* WORK REQUEST:
From the line with "This screenshot has height=607, width=1203." through the line with "Task: Open the Rotation dropdown", inclusive, return each line of the data below exactly and leave the rest out.

Stored items
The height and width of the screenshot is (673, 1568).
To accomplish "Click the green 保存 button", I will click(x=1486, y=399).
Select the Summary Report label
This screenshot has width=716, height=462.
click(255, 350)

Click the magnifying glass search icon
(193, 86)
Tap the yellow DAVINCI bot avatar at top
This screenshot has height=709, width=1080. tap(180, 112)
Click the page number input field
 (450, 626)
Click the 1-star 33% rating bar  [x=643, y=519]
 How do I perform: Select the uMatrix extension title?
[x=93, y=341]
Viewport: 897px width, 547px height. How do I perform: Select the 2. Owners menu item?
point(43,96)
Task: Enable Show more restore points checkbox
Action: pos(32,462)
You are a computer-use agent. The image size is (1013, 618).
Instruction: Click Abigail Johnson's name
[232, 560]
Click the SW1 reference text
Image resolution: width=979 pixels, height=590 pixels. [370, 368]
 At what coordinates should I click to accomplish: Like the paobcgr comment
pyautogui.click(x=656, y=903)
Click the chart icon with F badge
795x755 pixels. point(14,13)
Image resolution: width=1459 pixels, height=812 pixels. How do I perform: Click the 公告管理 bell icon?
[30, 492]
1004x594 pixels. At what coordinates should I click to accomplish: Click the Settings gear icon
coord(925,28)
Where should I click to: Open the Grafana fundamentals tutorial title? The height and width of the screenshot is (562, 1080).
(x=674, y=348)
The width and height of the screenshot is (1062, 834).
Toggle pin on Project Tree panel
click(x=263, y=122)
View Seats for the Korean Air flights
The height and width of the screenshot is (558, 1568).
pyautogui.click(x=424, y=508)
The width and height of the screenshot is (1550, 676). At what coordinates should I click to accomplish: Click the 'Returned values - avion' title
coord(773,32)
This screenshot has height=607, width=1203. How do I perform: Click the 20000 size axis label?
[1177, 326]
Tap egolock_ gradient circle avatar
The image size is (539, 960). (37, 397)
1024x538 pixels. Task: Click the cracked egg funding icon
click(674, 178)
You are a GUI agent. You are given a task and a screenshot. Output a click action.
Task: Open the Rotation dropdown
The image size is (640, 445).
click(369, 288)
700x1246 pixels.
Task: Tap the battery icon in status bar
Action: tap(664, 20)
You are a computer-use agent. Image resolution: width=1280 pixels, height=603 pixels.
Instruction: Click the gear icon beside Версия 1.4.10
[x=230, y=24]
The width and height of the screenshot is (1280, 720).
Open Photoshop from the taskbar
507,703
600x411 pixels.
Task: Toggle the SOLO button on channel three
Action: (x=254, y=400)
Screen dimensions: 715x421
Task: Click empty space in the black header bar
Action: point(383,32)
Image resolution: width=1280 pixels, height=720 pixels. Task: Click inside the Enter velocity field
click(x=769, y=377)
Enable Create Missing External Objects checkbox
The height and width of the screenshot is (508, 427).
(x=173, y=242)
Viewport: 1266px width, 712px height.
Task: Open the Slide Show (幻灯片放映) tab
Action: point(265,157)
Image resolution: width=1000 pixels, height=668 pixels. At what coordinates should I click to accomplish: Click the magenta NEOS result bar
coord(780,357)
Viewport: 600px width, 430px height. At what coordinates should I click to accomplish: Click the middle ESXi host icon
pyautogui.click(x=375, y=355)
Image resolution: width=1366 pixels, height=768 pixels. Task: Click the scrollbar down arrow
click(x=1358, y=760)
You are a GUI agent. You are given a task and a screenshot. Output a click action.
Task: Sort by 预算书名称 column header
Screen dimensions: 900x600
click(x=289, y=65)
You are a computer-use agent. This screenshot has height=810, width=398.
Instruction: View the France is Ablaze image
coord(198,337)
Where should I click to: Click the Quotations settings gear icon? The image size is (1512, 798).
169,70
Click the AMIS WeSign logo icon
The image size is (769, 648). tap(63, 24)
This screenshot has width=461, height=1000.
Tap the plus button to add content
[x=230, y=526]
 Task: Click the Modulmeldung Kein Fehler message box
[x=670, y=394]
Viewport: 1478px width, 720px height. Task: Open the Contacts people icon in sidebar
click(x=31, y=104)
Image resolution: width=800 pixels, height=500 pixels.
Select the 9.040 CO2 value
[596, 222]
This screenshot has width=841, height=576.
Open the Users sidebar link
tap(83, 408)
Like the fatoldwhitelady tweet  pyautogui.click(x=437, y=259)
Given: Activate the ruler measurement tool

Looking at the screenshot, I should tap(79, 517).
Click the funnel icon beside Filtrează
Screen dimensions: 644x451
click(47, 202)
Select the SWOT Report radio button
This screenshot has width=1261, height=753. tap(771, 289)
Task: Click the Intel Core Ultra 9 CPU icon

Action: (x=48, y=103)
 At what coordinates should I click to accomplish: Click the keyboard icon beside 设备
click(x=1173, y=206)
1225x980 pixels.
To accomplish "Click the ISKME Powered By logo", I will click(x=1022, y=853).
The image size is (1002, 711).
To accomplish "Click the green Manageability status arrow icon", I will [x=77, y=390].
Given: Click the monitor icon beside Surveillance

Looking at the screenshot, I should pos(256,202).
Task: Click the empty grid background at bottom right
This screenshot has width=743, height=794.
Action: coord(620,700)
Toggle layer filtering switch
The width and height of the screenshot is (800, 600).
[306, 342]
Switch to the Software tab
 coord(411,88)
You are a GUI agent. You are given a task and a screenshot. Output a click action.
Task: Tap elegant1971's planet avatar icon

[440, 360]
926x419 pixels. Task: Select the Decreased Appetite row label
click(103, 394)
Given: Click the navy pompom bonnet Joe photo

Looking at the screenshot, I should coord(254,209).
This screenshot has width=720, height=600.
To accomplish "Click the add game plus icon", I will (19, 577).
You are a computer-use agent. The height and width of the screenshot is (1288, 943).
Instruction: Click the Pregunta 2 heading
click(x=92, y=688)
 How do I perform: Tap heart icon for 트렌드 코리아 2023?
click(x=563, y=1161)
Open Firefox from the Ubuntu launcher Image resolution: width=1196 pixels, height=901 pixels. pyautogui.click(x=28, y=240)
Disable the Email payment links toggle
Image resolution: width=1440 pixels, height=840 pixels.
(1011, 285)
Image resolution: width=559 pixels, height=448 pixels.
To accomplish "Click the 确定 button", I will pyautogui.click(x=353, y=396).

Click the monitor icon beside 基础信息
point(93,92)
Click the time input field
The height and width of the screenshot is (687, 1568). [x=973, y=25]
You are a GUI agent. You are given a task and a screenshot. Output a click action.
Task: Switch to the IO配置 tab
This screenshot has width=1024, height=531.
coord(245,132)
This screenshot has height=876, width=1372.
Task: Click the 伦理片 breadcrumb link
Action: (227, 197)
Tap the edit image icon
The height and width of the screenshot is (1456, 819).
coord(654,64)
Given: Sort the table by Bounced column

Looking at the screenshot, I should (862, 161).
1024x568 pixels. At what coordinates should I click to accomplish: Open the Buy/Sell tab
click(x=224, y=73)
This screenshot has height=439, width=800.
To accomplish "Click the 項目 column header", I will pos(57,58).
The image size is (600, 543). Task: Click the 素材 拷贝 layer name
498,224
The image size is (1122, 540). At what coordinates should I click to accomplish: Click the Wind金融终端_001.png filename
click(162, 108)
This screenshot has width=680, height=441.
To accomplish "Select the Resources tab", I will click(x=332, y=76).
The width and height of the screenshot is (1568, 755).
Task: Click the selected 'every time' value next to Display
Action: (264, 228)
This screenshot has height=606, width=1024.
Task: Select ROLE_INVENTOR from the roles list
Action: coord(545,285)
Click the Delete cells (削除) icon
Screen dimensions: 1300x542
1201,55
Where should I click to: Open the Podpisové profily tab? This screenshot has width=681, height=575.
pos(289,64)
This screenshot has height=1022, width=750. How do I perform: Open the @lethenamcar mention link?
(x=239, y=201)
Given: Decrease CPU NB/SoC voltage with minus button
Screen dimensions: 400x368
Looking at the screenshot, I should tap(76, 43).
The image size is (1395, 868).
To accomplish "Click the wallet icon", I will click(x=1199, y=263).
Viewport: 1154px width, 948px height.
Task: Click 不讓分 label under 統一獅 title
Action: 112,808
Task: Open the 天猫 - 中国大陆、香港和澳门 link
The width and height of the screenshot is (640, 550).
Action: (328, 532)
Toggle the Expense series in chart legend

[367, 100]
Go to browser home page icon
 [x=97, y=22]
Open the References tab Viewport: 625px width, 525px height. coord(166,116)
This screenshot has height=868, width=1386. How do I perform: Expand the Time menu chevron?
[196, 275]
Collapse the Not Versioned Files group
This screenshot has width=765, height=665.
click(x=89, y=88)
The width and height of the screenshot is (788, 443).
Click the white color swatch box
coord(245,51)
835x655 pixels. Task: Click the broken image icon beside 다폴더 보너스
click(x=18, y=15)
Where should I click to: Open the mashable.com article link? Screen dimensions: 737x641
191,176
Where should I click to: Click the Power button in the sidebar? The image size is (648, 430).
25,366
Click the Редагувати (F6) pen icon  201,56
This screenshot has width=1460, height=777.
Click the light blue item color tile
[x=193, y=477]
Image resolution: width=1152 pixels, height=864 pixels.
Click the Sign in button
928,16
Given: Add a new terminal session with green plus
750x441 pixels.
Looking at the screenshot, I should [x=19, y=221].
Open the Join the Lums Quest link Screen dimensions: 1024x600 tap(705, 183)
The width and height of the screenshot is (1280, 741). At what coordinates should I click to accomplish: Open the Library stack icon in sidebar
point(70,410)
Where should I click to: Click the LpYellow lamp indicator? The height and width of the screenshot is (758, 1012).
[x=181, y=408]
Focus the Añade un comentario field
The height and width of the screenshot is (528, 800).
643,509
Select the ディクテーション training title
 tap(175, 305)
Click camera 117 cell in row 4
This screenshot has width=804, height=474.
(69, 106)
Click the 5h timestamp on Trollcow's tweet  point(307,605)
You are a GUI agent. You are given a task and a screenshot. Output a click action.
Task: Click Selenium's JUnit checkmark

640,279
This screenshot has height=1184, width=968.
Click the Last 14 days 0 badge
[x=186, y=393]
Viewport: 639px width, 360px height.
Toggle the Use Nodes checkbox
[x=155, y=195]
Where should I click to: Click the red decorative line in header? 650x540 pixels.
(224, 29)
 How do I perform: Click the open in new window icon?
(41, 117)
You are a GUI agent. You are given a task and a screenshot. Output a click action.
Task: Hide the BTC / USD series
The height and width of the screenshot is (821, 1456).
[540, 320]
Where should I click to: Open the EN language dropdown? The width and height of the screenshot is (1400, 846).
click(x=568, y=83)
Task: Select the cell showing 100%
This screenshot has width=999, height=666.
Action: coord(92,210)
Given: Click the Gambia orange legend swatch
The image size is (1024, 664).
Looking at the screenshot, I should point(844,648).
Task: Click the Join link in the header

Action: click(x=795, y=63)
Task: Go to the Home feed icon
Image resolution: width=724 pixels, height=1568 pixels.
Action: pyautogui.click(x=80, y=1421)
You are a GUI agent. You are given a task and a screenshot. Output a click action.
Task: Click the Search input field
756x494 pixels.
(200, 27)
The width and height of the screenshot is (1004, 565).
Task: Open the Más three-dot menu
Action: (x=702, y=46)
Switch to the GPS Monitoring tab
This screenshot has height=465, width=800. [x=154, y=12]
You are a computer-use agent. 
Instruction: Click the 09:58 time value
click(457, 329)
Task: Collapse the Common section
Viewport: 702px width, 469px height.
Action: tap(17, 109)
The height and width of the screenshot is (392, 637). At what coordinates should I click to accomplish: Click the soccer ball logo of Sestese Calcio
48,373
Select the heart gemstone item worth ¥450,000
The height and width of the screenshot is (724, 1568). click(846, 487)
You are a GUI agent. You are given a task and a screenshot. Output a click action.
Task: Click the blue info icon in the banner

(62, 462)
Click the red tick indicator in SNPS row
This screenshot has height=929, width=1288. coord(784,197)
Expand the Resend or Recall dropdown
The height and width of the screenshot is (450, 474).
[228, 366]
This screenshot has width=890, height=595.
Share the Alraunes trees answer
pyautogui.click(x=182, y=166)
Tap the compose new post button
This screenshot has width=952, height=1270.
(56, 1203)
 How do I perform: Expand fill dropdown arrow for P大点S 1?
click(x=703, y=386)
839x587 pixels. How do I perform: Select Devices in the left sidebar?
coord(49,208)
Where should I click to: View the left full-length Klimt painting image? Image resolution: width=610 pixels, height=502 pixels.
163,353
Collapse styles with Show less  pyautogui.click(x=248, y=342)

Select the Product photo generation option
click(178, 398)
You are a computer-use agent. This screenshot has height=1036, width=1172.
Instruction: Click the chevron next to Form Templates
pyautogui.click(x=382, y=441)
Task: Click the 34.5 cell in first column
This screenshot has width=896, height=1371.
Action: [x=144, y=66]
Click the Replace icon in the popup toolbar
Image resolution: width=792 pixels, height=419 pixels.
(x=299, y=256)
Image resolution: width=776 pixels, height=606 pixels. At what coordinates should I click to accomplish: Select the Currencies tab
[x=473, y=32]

* TASK RESPONSE:
This screenshot has height=607, width=1203. How do I perform: Click the 20000 size axis label?
[1177, 326]
Tap egolock_ gradient circle avatar
The image size is (539, 960). (37, 397)
1024x538 pixels. Task: Click the cracked egg funding icon
click(674, 178)
You are a GUI agent. You are given a task and a screenshot. Output a click action.
Task: Open the Rotation dropdown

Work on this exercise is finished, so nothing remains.